Thanks to this comment, I finally managed to get rid of them completely, by putting

MaxStartups 500

in /etc/ssh/sshd_config on the ubuntu target (followed by a sudo service ssh restart).

Weirdly enough, the same setup works every time from my local MacBook via ssh to a remote Linux server.

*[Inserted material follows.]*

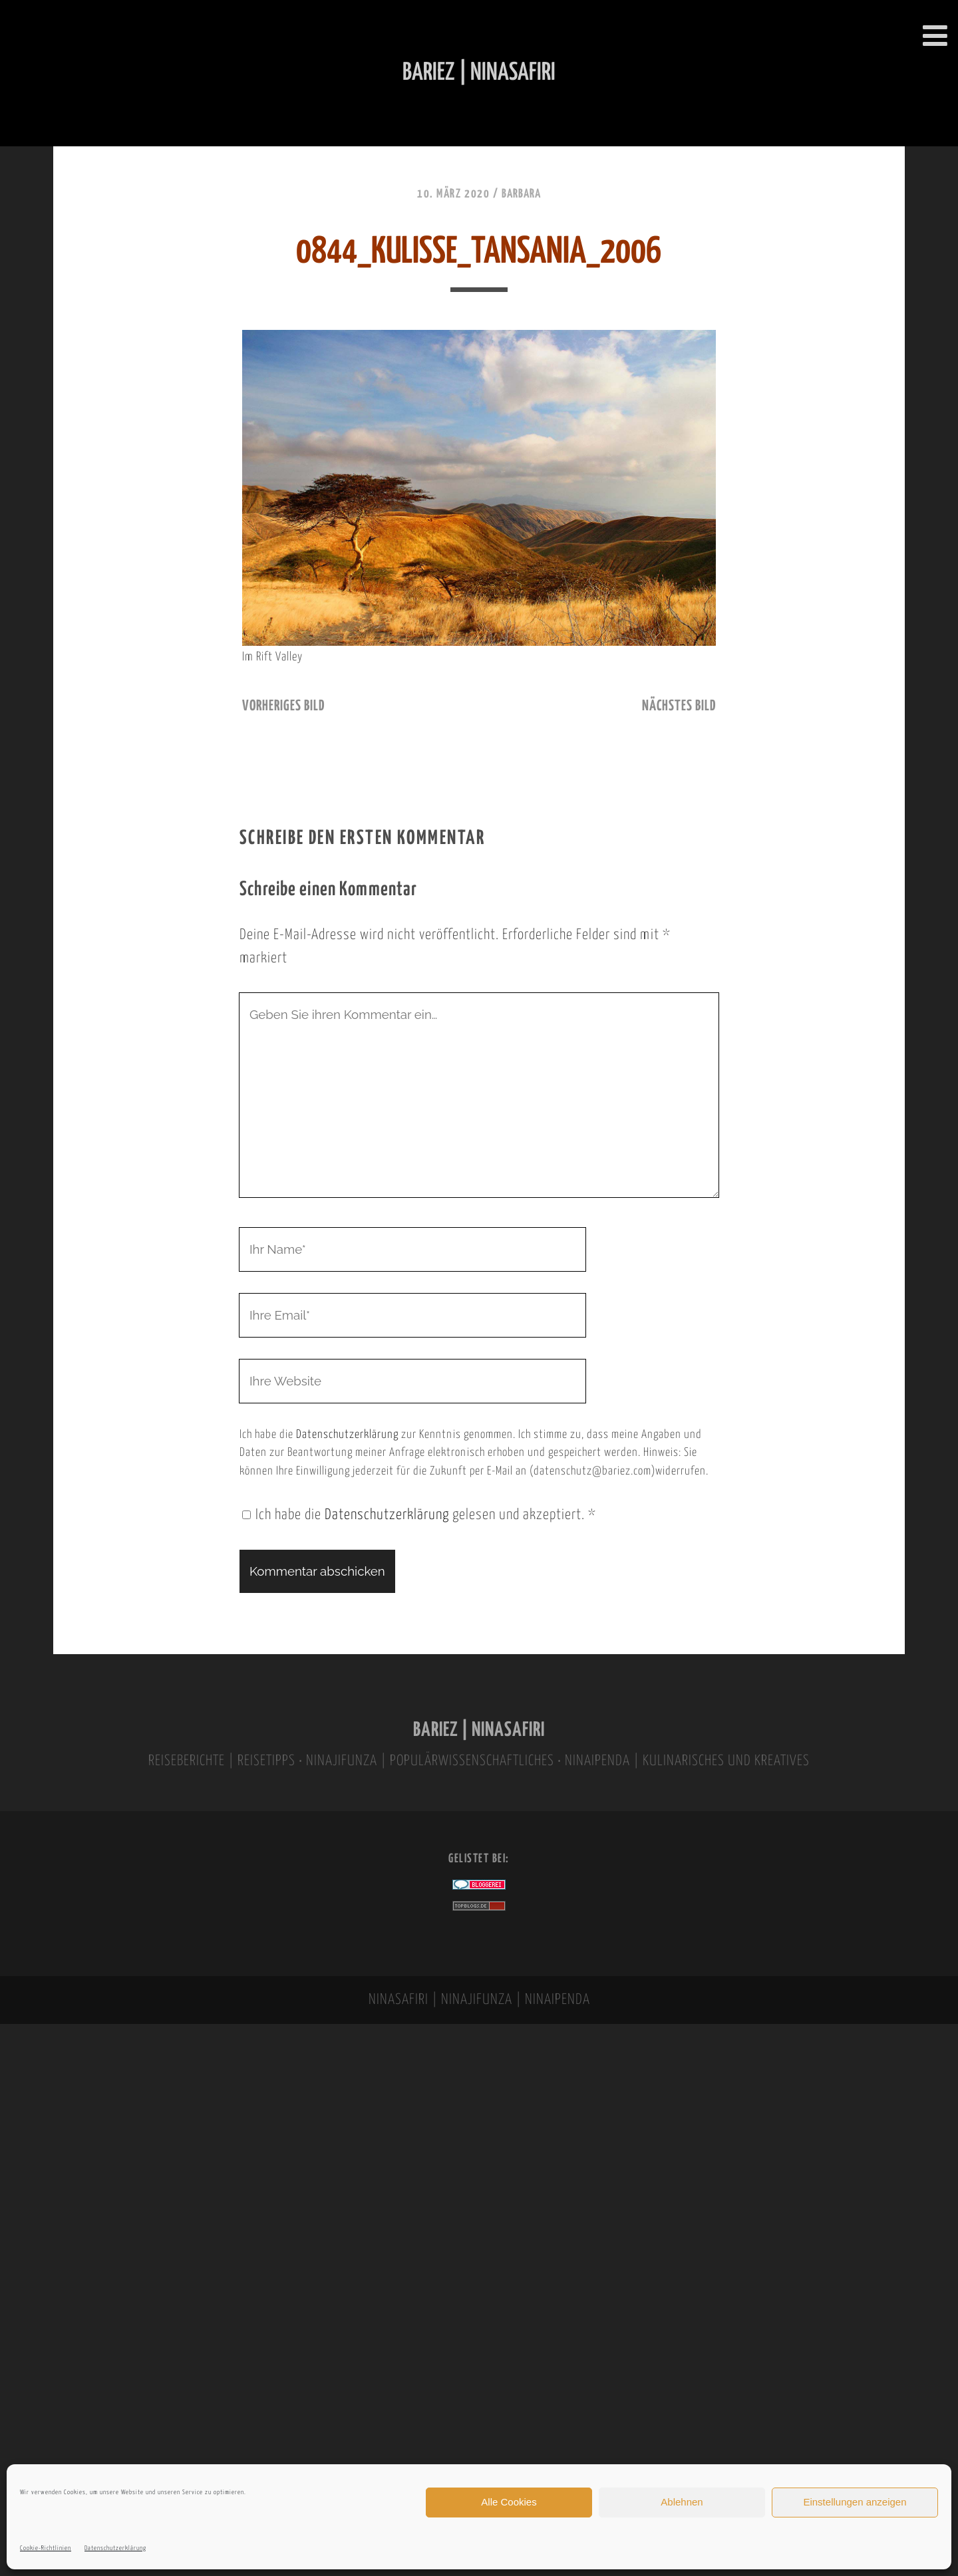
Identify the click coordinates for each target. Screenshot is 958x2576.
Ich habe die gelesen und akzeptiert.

Mac: Docker Compose version v2.7.0 Remote Workstation (Archlinux): Docker Compose version 2.9.0

But from Linux to Linux server, it works only in 1 of 10 attempts.

This continues on 2.8.0

Also have this issue with 2.7.0

I suddenly run into the same issue in GitLab pipelines. The pipeline looks like this:

accept-deploy:
  image: docker:latest
  stage: accept
  variables:
    DOCKER_HOST: ssh://gitlab@example.com
  before_script:
    - apk update && apk add docker docker-compose openssh-client
    - ...
    - docker login -u "$CI_REGISTRY_USER" -p "$CI_JOB_TOKEN" "$CI_REGISTRY"
  script:
    - docker-compose build --pull
    - docker-compose pull
    - docker-compose up -d

And the error message:

$ docker-compose pull
time="2022-06-13T08:42:05Z" level=warning msg="network public: network.external.name is deprecated in favor of network.name"
nginx Skipped 
uwsgi Pulling 
postgres Pulling 
time="2022-06-13T08:42:05Z" level=warning msg="commandConn.CloseWrite: commandconn: failed to wait: signal: killed"
postgres Error 
uwsgi Error 
error during connect: Post "http://docker.example.com/v1.41/images/create?fromImage=postgres&tag=13-alpine": command [ssh -l gitlab -- example.com docker system dial-stdio] has exited with signal: killed, please make sure the URL is valid, and Docker 18.09 or later is installed on the remote host: stderr=

This pipeline used to work just fine about a month ago. The Docker Compose version on Alpine Linux a month ago was 1.29.2-r1, but now it’s 1.29.2-r2.

I’m also hitting this issue, it happens for both ssh and tcp contexts.